The number of parents taking a stand against standardized testing by keeping their children at home on exam day is growing nationwide. Parents who opt their kids out of testing do so for different reasons, from what they see as excessive pressure placed on students to discomfort with the use of testing data to make high-stakes staffing and school closure decisions. But whatever their concerns, their numbers are growing and their voices are getting louder.

Although a few years ago parents made those kinds of decisions for their kids alone, thanks to the growth of social media, families involved in "the opt-out movement" now have more ways to spread the word and connect with like-minded individuals. A Facebook group for parents who are keeping their kids from tests in Long Island alone has more than 9,000 members, writes Katie Zezima of the Associated Press.

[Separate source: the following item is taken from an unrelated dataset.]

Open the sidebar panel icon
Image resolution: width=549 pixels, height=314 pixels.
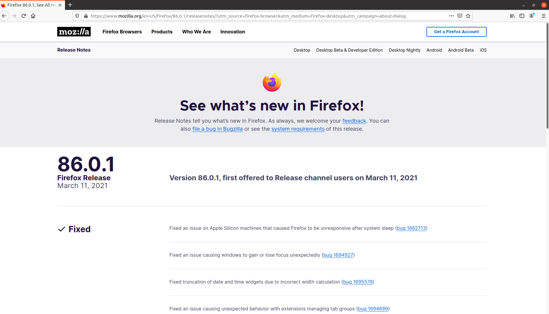(522, 16)
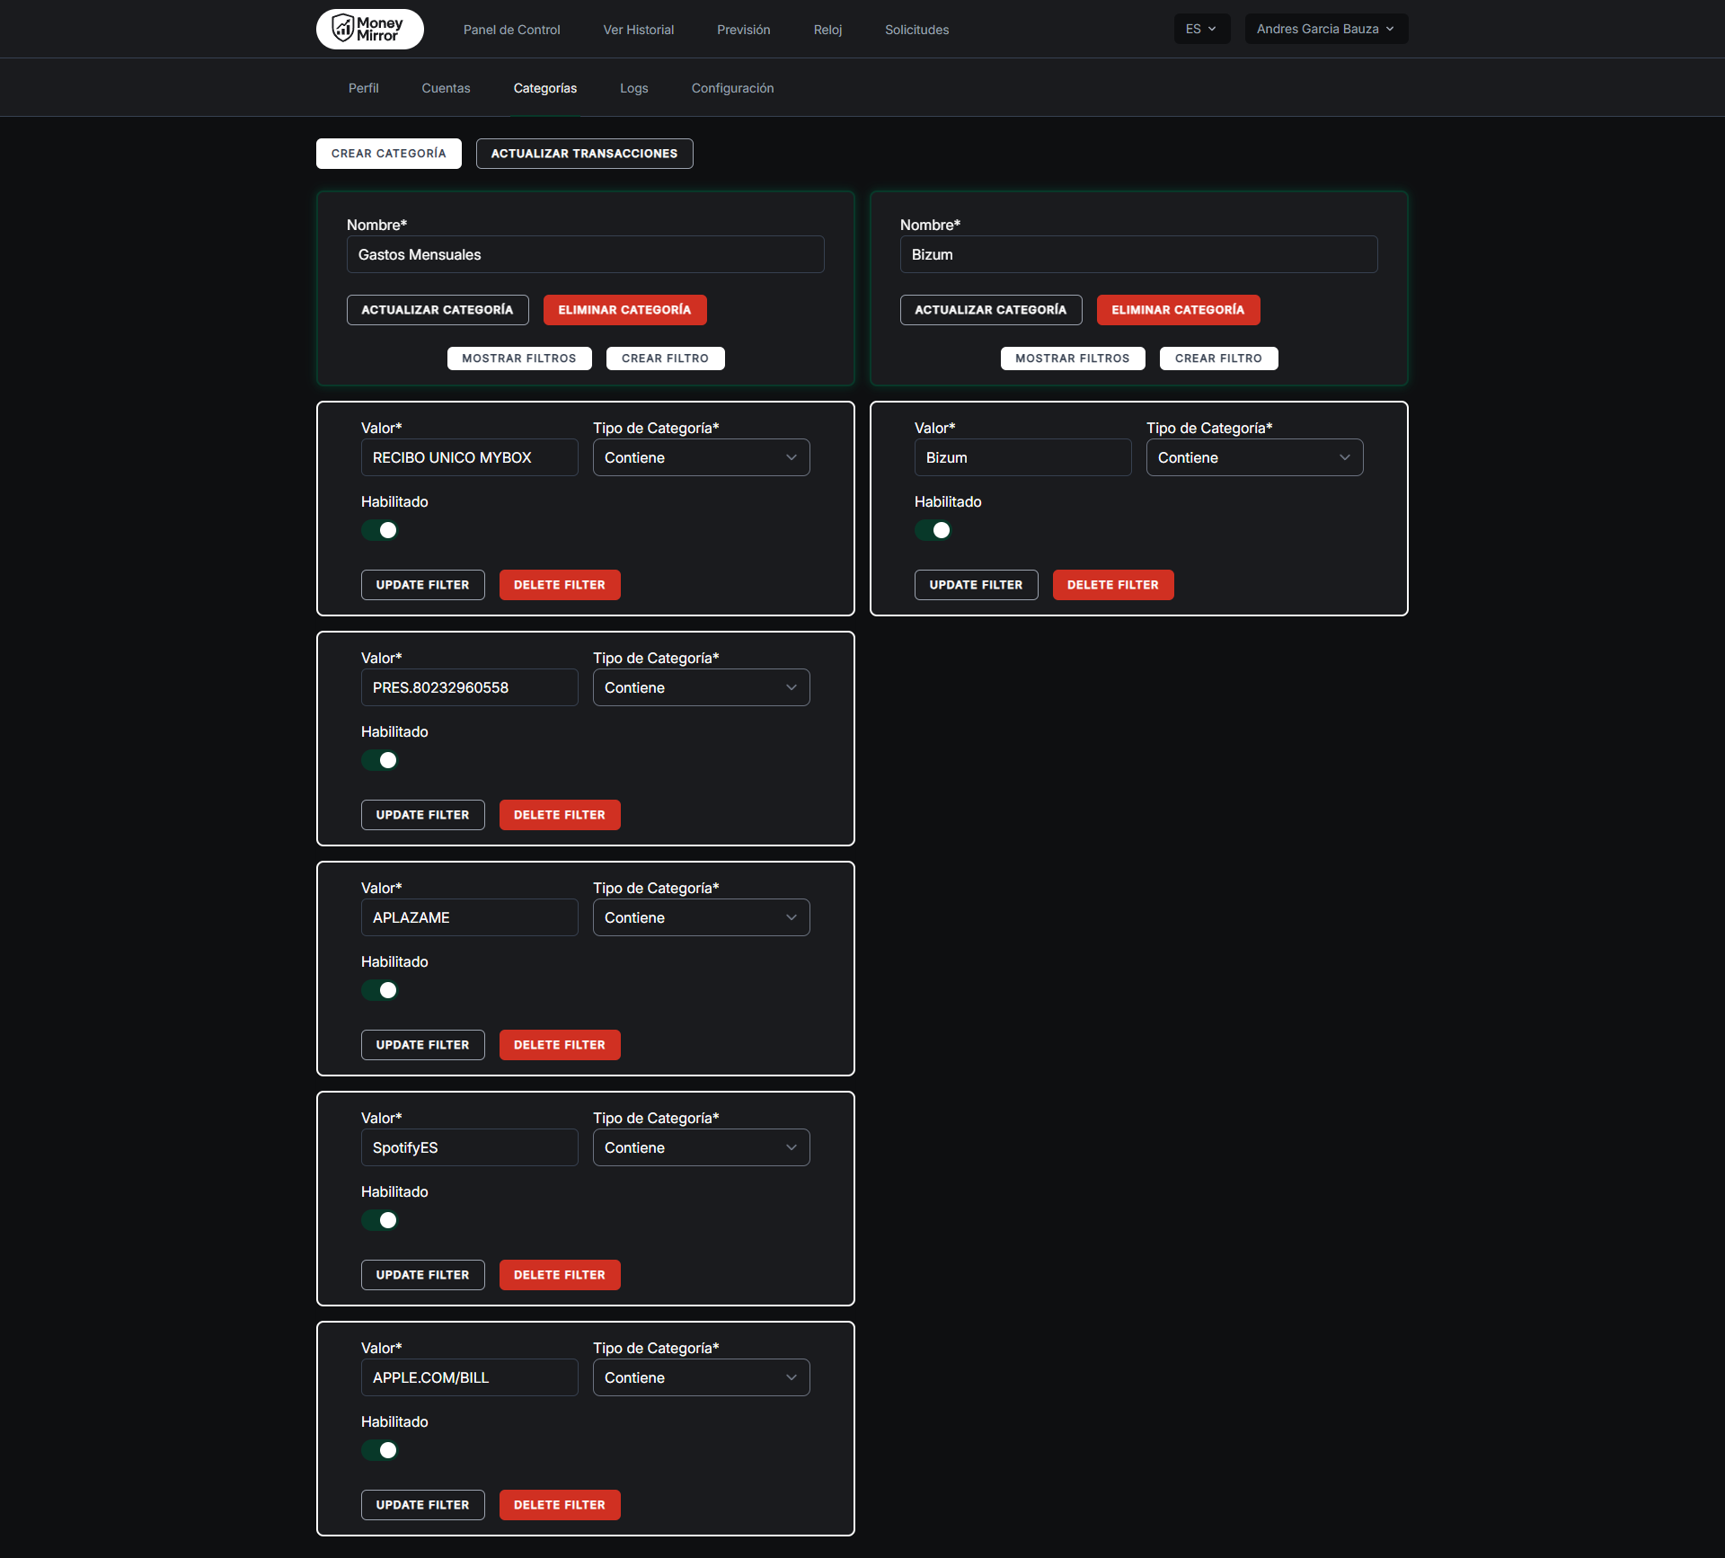Click the Crear Categoría button

(x=388, y=154)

In Washington, D.C., a group of parents and students protested outside the Department of Education. Students and teachers at a Seattle high school boycotted a standardized test, leading the district superintendent to declare that city high schools have the choice to deem it optional. In Oregon, students organized a campaign persuading their peers to opt out of tests, and a group of students in Providence, R.I., dressed like zombies and marched in front of the State House to protest a requirement that students must achieve a minimum score on a state test in order to graduate.

"I'm opposed to these tests because they narrow what education is supposed to be about and they lower kids' horizons," said Jesse Hagopian, a teacher at the Seattle school. "I think collaboration, imagination, critical thinking skills are all left off these tests and can't be assessed by circling in A, B, C or D."

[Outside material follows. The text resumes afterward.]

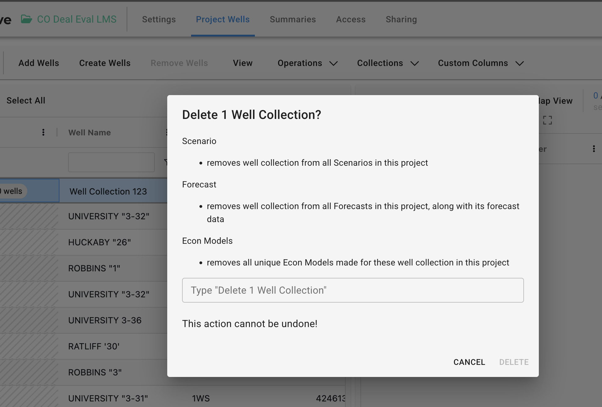Viewport: 602px width, 407px height.
Task: Click Create Wells in the toolbar
Action: coord(105,63)
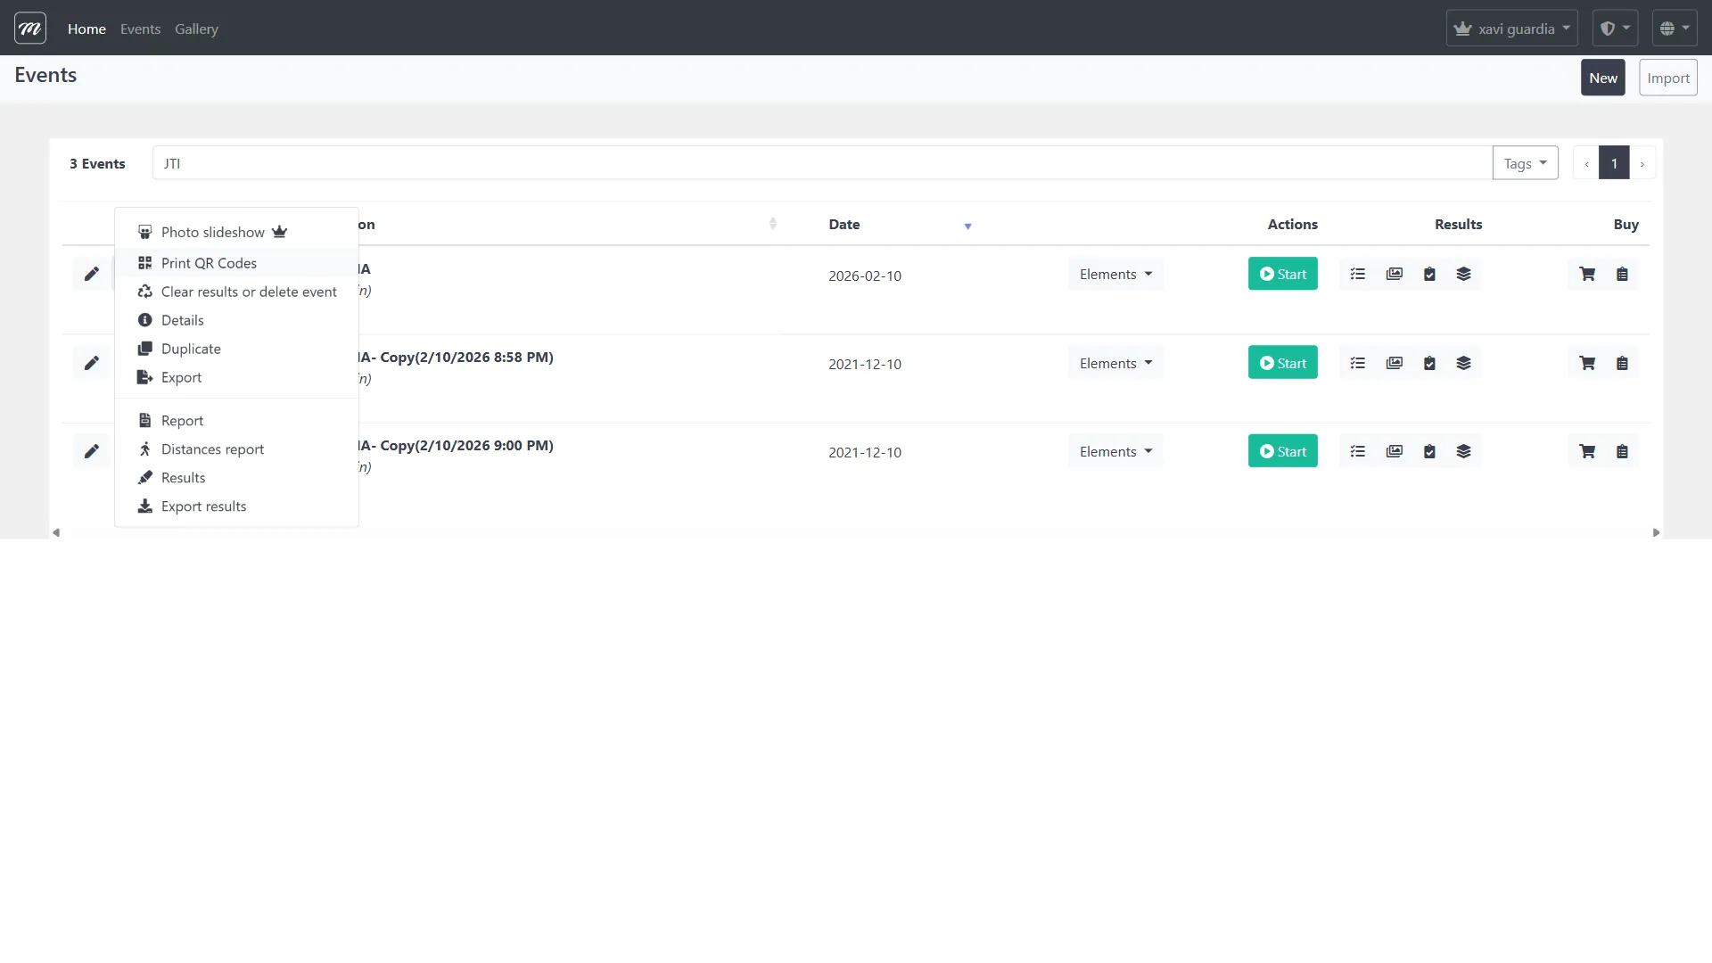
Task: Expand the globe language dropdown
Action: click(1674, 29)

Although it's unlikely that parents or their kids will face any consequences for opting out, for the states, the stakes might be higher. The conditions of No Child Left Behind waivers of at least some states mandate that they test at least 95% of all students in order to avoid penalties for failing to hit NCLB achievement metrics. Therefore, it's likely that if the opt-out movement gains steam in those states, parents might find themselves on the receiving end of legislation mandating that their kids take the exams.

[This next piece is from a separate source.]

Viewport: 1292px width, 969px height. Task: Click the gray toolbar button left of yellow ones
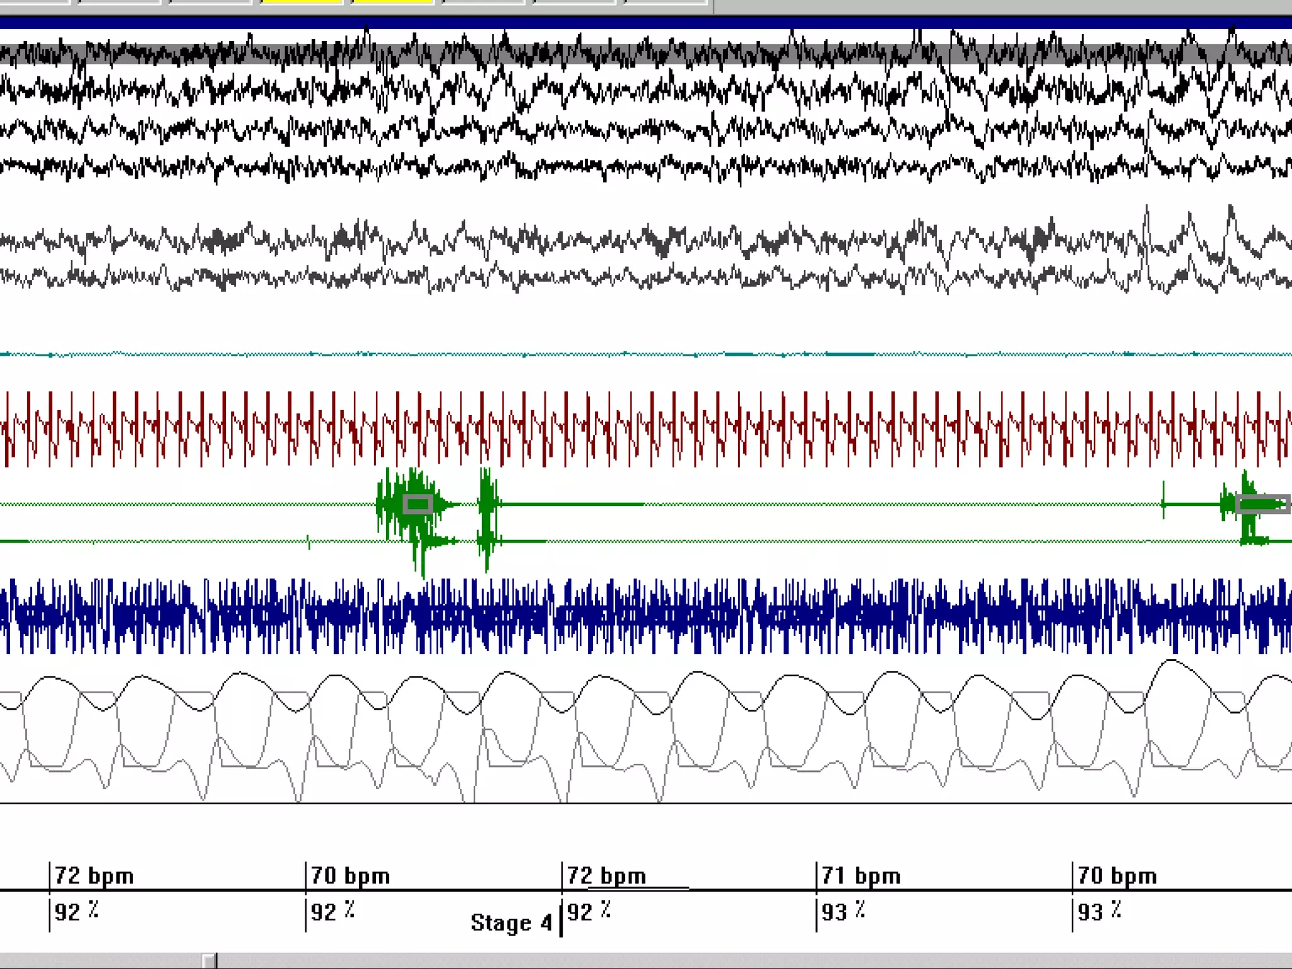[211, 2]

Kristen Jaudon, a spokeswoman for the Washington Office of Superintendent of Public Instruction, said the test Seattle deemed optional is not required by the state. Ninety-five percent of students in a given school must take standardized tests that are required by state law. She said parents who pull their children out of testing wouldn't be able to identify if a student was having problems in a particular subject and the move would deny educators the chance to see if the curriculum is working.

"We are bound by state law to test kids in our state. It's not optional," she said.